The Republican incumbent was poised to win Texas’ 38 electoral votes — 52% to 46.6%, based on returns from early voting, Decision Desk HQ data showed. Early returns don’t include votes cast on Election Day. Polls have shown that Republicans are more likely to vote in person on Election Day than Democrats.
Trump’s margin over Biden marks the second-closest Texas race for the White House of the last quarter century. In 1996, GOP nominee Bob Dole beat Bill Clinton by 5 points. Trump prevailed over Hillary Clinton in Texas by 9 points in 2016.
While Biden performed well in the state’s metropolitan regions, he struggled to gain steam among Hispanic and Latino voters in the Rio Grande Valley and to overcome Trump’s strength in the rural areas of the state.
Earlier Tuesday, Trump had projected a landslide victory in the Lone Star State. “A lot of people talked about Texas,” he said. “We will have a tremendous victory there.”
During a press conference early Wednesday at the White House, Trump said Gov. Greg Abbott, who is not up for reelection until 2022, called him “to congratulate me on winning Texas.”
Prior to Tuesday, several election prognosticators had argued Texas was a swing state for the first time in decades. The previous two GOP nominees, Mitt Romney and John McCain, won the state by 16 and 12 points, respectively, but various polls over the last month showed Biden narrowly winning the state; others showed Trump up by single-digit margins.

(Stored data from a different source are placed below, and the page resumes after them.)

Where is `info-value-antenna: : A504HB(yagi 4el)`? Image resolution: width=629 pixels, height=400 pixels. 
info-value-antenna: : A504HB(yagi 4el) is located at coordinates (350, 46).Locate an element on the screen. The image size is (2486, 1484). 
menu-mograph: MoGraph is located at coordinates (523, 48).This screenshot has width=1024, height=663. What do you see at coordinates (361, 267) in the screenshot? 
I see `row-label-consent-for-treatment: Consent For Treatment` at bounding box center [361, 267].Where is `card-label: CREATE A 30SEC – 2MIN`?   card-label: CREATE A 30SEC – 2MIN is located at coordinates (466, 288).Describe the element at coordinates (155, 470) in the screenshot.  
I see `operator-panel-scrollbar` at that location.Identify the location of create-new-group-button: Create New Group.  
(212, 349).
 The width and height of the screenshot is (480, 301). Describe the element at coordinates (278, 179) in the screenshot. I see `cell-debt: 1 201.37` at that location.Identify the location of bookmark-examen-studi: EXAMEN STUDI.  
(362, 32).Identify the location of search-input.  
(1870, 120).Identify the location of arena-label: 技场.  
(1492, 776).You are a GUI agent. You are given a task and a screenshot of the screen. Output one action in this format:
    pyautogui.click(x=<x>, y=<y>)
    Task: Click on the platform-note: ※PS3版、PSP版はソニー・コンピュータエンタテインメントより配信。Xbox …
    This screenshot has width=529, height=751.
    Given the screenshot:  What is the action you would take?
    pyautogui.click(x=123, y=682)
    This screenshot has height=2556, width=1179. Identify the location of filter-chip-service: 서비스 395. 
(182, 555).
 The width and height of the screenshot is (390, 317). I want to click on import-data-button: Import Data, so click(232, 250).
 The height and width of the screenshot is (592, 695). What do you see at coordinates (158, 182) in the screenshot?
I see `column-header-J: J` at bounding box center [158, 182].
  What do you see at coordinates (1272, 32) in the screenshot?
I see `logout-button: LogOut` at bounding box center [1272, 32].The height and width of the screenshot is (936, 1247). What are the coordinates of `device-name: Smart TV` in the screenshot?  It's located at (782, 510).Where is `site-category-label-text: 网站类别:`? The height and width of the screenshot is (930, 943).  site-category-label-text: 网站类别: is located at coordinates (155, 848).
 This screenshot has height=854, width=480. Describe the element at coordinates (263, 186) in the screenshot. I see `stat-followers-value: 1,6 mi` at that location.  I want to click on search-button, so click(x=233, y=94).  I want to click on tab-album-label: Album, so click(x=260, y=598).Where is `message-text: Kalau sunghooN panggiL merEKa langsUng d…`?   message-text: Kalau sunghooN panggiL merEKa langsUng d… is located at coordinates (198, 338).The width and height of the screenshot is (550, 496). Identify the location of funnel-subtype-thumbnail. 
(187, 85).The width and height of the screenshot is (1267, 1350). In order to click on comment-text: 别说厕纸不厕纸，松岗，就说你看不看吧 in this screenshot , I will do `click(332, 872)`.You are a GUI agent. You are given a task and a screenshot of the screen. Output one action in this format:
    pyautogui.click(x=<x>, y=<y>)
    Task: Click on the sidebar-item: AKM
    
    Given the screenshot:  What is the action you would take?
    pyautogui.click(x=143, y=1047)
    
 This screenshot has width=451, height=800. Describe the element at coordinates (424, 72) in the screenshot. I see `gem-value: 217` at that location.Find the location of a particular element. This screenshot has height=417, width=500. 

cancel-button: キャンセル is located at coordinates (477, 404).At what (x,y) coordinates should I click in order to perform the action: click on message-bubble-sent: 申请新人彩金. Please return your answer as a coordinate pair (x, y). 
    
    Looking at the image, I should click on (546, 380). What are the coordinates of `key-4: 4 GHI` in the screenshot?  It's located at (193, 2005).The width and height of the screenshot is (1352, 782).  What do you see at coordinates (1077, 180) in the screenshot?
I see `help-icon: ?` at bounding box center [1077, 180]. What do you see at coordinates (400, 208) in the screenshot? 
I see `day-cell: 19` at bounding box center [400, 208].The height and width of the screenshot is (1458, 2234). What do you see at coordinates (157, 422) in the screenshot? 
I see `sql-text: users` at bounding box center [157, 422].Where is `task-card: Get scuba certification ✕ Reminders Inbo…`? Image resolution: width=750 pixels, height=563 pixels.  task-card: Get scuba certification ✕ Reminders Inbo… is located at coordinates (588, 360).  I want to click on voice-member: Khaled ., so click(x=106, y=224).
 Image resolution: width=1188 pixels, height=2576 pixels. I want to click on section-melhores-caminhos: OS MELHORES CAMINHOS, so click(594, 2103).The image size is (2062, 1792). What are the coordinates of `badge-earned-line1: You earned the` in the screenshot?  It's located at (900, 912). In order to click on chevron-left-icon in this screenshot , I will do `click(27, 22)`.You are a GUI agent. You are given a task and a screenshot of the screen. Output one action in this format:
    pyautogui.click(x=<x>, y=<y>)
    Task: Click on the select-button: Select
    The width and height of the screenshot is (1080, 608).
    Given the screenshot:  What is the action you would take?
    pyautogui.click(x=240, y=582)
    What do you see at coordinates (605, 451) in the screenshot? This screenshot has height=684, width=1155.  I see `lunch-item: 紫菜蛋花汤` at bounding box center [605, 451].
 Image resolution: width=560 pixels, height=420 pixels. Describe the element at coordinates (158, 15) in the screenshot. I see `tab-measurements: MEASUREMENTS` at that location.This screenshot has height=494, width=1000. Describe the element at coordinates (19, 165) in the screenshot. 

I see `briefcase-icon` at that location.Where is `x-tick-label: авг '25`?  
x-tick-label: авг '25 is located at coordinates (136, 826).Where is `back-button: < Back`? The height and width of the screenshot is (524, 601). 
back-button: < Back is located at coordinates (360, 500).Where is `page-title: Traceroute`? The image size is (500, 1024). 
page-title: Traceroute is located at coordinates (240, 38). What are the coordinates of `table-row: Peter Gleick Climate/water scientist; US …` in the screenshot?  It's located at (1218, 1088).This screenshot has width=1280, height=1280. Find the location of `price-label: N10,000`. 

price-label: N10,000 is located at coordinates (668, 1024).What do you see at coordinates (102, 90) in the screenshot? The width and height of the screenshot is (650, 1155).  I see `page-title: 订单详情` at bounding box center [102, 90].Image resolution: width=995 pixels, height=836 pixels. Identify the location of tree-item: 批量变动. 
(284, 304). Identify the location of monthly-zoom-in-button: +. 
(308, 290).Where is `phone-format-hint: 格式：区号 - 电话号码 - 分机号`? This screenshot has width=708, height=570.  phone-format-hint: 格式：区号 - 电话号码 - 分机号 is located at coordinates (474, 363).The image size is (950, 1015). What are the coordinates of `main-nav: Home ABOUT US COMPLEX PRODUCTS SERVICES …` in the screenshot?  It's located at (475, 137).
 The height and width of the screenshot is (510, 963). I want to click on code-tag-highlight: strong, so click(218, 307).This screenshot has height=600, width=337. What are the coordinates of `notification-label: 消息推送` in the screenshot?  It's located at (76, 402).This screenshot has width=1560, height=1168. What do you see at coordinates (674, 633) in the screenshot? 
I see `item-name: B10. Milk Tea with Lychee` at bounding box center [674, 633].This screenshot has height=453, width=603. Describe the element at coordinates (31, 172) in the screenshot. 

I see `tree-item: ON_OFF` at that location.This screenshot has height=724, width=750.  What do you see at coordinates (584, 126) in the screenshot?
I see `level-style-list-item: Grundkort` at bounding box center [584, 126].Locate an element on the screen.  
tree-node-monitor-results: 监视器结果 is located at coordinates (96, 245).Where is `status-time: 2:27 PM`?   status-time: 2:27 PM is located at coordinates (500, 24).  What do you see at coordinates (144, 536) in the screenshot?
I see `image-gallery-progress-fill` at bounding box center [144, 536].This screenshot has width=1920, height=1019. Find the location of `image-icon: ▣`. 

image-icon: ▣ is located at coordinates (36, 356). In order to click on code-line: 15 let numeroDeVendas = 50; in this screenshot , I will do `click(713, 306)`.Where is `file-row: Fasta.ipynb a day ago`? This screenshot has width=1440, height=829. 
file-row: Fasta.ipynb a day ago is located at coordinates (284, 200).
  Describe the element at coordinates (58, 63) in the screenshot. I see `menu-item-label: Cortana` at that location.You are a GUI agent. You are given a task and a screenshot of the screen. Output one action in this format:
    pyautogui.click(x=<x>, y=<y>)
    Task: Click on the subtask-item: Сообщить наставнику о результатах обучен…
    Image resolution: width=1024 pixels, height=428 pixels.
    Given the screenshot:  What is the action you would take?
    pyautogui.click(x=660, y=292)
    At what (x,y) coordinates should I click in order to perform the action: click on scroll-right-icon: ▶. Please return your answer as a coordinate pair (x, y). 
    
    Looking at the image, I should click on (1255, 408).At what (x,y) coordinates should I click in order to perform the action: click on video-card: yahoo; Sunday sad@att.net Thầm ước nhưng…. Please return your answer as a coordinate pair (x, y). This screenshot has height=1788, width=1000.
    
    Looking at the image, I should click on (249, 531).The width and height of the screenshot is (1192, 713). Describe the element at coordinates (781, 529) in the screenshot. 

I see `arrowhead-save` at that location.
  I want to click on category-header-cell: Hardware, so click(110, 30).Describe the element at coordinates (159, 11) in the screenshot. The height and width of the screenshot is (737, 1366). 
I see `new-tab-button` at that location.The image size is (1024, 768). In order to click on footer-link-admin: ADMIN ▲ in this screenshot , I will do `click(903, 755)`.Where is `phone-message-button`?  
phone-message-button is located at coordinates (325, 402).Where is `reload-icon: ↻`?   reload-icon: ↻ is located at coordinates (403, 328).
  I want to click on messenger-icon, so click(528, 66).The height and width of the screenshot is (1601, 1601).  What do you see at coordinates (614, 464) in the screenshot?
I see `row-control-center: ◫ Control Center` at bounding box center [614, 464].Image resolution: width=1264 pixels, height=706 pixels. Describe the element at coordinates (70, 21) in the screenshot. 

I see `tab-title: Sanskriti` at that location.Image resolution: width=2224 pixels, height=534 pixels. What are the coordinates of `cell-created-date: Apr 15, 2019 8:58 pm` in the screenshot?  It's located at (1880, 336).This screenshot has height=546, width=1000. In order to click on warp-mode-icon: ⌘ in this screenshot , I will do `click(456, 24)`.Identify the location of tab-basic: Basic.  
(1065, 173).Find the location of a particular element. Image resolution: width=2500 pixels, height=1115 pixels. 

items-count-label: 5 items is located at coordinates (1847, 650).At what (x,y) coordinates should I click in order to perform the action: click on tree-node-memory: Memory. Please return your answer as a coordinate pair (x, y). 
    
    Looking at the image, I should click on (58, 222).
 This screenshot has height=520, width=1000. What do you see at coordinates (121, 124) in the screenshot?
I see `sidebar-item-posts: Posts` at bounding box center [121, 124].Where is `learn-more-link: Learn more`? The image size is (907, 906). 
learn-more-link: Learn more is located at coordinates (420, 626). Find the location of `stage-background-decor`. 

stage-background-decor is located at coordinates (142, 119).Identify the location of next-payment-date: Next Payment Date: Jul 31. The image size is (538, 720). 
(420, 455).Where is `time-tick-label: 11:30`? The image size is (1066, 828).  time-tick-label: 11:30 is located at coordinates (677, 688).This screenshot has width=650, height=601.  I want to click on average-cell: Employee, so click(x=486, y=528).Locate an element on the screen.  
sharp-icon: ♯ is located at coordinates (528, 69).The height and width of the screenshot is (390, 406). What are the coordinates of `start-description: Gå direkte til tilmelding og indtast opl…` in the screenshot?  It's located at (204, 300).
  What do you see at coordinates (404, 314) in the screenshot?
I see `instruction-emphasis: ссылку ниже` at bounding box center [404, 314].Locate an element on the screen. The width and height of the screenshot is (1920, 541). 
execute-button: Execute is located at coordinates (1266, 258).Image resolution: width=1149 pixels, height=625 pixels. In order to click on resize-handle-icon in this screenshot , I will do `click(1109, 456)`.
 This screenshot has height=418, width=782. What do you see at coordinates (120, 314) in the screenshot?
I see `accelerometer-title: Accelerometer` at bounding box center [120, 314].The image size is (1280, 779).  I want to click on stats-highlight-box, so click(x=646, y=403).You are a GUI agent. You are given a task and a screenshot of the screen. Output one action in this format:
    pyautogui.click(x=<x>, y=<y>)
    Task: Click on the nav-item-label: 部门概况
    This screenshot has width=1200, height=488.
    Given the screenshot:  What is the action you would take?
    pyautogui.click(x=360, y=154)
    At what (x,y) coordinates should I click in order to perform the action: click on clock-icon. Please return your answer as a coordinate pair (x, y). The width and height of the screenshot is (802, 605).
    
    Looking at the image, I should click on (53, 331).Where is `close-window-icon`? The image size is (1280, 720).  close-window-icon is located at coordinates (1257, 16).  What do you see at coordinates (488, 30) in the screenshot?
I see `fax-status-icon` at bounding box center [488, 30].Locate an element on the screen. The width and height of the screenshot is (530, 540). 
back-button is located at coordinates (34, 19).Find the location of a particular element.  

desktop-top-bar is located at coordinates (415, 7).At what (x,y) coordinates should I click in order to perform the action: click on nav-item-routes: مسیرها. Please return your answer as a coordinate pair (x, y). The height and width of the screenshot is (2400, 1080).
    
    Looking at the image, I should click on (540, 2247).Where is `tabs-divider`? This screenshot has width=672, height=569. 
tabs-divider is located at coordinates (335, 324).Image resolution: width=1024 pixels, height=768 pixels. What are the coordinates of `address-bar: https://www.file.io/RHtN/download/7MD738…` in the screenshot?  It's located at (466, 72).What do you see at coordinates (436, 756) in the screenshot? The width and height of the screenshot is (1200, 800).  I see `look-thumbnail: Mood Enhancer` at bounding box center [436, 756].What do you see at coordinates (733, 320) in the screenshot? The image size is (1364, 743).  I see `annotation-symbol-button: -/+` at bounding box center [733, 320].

The tight polling in the presidential race had excited the state’s Democrats, buoyed by polls showing Biden with small but durable leads in Texas. A Democratic presidential candidate has not won statewide in Texas since 1976. While few in the party anticipated Biden would win Texas on Tuesday, they expressed hope that a close enough margin could help down-ballot candidates and lay the foundation for future Democratic gains across the state.
But many competitive races in the state House remained in limbo late Tuesday evening. While many freshman Democrats seemed to be edging out their Republican opponents, their gains were offset by GOP candidates in competitive seats who were able to fend off their well-funded Democratic opposition. Texas Democrats need 9 seats to nab the majority in the state House.
Unlike 2016, neither presidential candidate made an all-out play for Texas: Neither Trump nor Biden visited the state before Election Day, and Trump didn’t spend any money on TV ads in the state. Biden had a small on-the-ground presence and sent surrogates to Texas to campaign on his behalf in October. Last week, Biden’s running mate, California U.S. Sen. Kamala Harris, visited McAllen, Houston and Fort Worth; Democratic National Committee Chair Tom Perez completed a statewide swing through Texas on Monday.